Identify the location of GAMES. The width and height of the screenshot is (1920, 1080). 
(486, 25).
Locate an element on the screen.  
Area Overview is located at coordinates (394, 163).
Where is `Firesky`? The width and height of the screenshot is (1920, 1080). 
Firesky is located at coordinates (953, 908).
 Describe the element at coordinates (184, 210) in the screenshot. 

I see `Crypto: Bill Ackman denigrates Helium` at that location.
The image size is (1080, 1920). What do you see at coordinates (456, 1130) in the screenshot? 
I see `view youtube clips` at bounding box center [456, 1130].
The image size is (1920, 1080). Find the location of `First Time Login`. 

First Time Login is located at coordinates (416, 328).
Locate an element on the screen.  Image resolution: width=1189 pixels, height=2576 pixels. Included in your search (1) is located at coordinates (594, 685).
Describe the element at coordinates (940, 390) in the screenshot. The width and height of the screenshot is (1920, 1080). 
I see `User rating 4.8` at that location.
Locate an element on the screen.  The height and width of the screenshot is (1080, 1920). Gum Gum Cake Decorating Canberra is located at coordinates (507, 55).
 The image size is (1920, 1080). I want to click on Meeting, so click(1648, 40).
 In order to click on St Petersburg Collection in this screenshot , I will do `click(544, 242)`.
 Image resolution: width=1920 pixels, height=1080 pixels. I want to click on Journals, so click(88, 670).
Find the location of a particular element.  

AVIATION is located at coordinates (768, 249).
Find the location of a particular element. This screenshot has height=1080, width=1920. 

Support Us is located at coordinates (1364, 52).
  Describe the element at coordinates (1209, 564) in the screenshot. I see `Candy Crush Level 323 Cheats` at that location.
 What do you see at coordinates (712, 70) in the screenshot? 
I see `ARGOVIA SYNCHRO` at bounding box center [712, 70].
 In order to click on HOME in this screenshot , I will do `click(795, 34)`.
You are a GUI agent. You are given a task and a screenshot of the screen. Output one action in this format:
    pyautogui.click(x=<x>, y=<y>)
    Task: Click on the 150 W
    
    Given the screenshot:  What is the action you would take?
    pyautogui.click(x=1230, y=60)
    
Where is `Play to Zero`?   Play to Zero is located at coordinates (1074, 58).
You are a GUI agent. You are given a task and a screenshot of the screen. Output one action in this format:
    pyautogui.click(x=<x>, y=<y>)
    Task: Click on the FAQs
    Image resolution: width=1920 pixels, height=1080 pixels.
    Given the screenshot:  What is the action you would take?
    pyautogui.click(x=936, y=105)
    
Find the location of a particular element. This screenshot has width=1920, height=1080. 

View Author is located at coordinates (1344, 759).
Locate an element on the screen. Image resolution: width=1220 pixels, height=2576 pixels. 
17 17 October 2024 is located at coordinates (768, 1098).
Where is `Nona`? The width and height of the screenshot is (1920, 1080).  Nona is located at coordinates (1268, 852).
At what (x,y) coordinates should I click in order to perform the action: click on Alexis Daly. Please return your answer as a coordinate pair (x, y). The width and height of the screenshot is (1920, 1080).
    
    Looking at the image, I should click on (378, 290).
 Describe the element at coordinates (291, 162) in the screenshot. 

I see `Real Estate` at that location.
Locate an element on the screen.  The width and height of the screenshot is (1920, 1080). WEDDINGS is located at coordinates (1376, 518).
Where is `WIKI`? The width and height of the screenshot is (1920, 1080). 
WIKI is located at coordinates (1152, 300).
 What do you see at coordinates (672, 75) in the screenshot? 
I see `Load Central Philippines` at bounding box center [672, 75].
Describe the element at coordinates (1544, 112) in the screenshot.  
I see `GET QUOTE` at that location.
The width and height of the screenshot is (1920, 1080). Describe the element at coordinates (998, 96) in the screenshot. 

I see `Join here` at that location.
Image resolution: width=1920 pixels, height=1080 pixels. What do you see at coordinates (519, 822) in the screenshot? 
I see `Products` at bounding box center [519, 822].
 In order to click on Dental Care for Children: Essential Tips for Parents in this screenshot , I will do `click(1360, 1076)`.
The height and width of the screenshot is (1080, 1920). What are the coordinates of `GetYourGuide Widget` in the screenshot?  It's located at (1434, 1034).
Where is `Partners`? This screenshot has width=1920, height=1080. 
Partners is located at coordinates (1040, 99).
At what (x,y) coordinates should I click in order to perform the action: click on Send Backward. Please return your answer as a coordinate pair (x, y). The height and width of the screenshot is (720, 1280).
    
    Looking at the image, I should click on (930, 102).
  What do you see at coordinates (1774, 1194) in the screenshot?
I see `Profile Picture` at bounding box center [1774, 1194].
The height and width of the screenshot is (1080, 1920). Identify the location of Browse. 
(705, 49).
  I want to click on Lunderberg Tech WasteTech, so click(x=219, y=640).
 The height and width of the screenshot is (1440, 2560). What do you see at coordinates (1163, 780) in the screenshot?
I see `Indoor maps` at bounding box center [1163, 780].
+--
◆ What is asked:
Lay out all of the lines above as a Markdown table with two columns, No. and Line, numbering the rows and leaving out blank lines.

◆ Complete response:
| No. | Line |
|---|---|
| 1 | Identify the location of GAMES. The width and height of the screenshot is (1920, 1080).  |
| 2 | (486, 25). |
| 3 | Locate an element on the screen.   |
| 4 | Area Overview is located at coordinates (394, 163). |
| 5 | Where is `Firesky`? The width and height of the screenshot is (1920, 1080).  |
| 6 | Firesky is located at coordinates (953, 908). |
| 7 |  Describe the element at coordinates (184, 210) in the screenshot.  |
| 8 | I see `Crypto: Bill Ackman denigrates Helium` at that location. |
| 9 | The image size is (1080, 1920). What do you see at coordinates (456, 1130) in the screenshot?  |
| 10 | I see `view youtube clips` at bounding box center [456, 1130]. |
| 11 | The image size is (1920, 1080). Find the location of `First Time Login`.  |
| 12 | First Time Login is located at coordinates (416, 328). |
| 13 | Locate an element on the screen.  Image resolution: width=1189 pixels, height=2576 pixels. Included in your search (1) is located at coordinates (594, 685). |
| 14 | Describe the element at coordinates (940, 390) in the screenshot. The width and height of the screenshot is (1920, 1080).  |
| 15 | I see `User rating 4.8` at that location. |
| 16 | Locate an element on the screen.  The height and width of the screenshot is (1080, 1920). Gum Gum Cake Decorating Canberra is located at coordinates (507, 55). |
| 17 |  The image size is (1920, 1080). I want to click on Meeting, so click(1648, 40). |
| 18 |  In order to click on St Petersburg Collection in this screenshot , I will do `click(544, 242)`. |
| 19 |  Image resolution: width=1920 pixels, height=1080 pixels. I want to click on Journals, so click(88, 670). |
| 20 | Find the location of a particular element.   |
| 21 | AVIATION is located at coordinates (768, 249). |
| 22 | Find the location of a particular element. This screenshot has height=1080, width=1920.  |
| 23 | Support Us is located at coordinates (1364, 52). |
| 24 |   Describe the element at coordinates (1209, 564) in the screenshot. I see `Candy Crush Level 323 Cheats` at that location. |
| 25 |  What do you see at coordinates (712, 70) in the screenshot?  |
| 26 | I see `ARGOVIA SYNCHRO` at bounding box center [712, 70]. |
| 27 |  In order to click on HOME in this screenshot , I will do `click(795, 34)`. |
| 28 | You are a GUI agent. You are given a task and a screenshot of the screen. Output one action in this format: |
| 29 |     pyautogui.click(x=<x>, y=<y>) |
| 30 |     Task: Click on the 150 W |
| 31 |     Given the screenshot:  What is the action you would take? |
| 32 |     pyautogui.click(x=1230, y=60) |
| 33 | Where is `Play to Zero`?   Play to Zero is located at coordinates (1074, 58). |
| 34 | You are a GUI agent. You are given a task and a screenshot of the screen. Output one action in this format: |
| 35 |     pyautogui.click(x=<x>, y=<y>) |
| 36 |     Task: Click on the FAQs |
| 37 |     Image resolution: width=1920 pixels, height=1080 pixels. |
| 38 |     Given the screenshot:  What is the action you would take? |
| 39 |     pyautogui.click(x=936, y=105) |
| 40 | Find the location of a particular element. This screenshot has width=1920, height=1080.  |
| 41 | View Author is located at coordinates (1344, 759). |
| 42 | Locate an element on the screen. Image resolution: width=1220 pixels, height=2576 pixels.  |
| 43 | 17 17 October 2024 is located at coordinates (768, 1098). |
| 44 | Where is `Nona`? The width and height of the screenshot is (1920, 1080).  Nona is located at coordinates (1268, 852). |
| 45 | At what (x,y) coordinates should I click in order to perform the action: click on Alexis Daly. Please return your answer as a coordinate pair (x, y). The width and height of the screenshot is (1920, 1080). |
| 46 |     Looking at the image, I should click on (378, 290). |
| 47 |  Describe the element at coordinates (291, 162) in the screenshot.  |
| 48 | I see `Real Estate` at that location. |
| 49 | Locate an element on the screen.  The width and height of the screenshot is (1920, 1080). WEDDINGS is located at coordinates (1376, 518). |
| 50 | Where is `WIKI`? The width and height of the screenshot is (1920, 1080).  |
| 51 | WIKI is located at coordinates (1152, 300). |
| 52 |  What do you see at coordinates (672, 75) in the screenshot?  |
| 53 | I see `Load Central Philippines` at bounding box center [672, 75]. |
| 54 | Describe the element at coordinates (1544, 112) in the screenshot.   |
| 55 | I see `GET QUOTE` at that location. |
| 56 | The width and height of the screenshot is (1920, 1080). Describe the element at coordinates (998, 96) in the screenshot.  |
| 57 | I see `Join here` at that location. |
| 58 | Image resolution: width=1920 pixels, height=1080 pixels. What do you see at coordinates (519, 822) in the screenshot?  |
| 59 | I see `Products` at bounding box center [519, 822]. |
| 60 |  In order to click on Dental Care for Children: Essential Tips for Parents in this screenshot , I will do `click(1360, 1076)`. |
| 61 | The height and width of the screenshot is (1080, 1920). What are the coordinates of `GetYourGuide Widget` in the screenshot?  It's located at (1434, 1034). |
| 62 | Where is `Partners`? This screenshot has width=1920, height=1080.  |
| 63 | Partners is located at coordinates (1040, 99). |
| 64 | At what (x,y) coordinates should I click in order to perform the action: click on Send Backward. Please return your answer as a coordinate pair (x, y). The height and width of the screenshot is (720, 1280). |
| 65 |     Looking at the image, I should click on (930, 102). |
| 66 |   What do you see at coordinates (1774, 1194) in the screenshot? |
| 67 | I see `Profile Picture` at bounding box center [1774, 1194]. |
| 68 | The height and width of the screenshot is (1080, 1920). Identify the location of Browse.  |
| 69 | (705, 49). |
| 70 |   I want to click on Lunderberg Tech WasteTech, so click(x=219, y=640). |
| 71 |  The height and width of the screenshot is (1440, 2560). What do you see at coordinates (1163, 780) in the screenshot? |
| 72 | I see `Indoor maps` at bounding box center [1163, 780]. |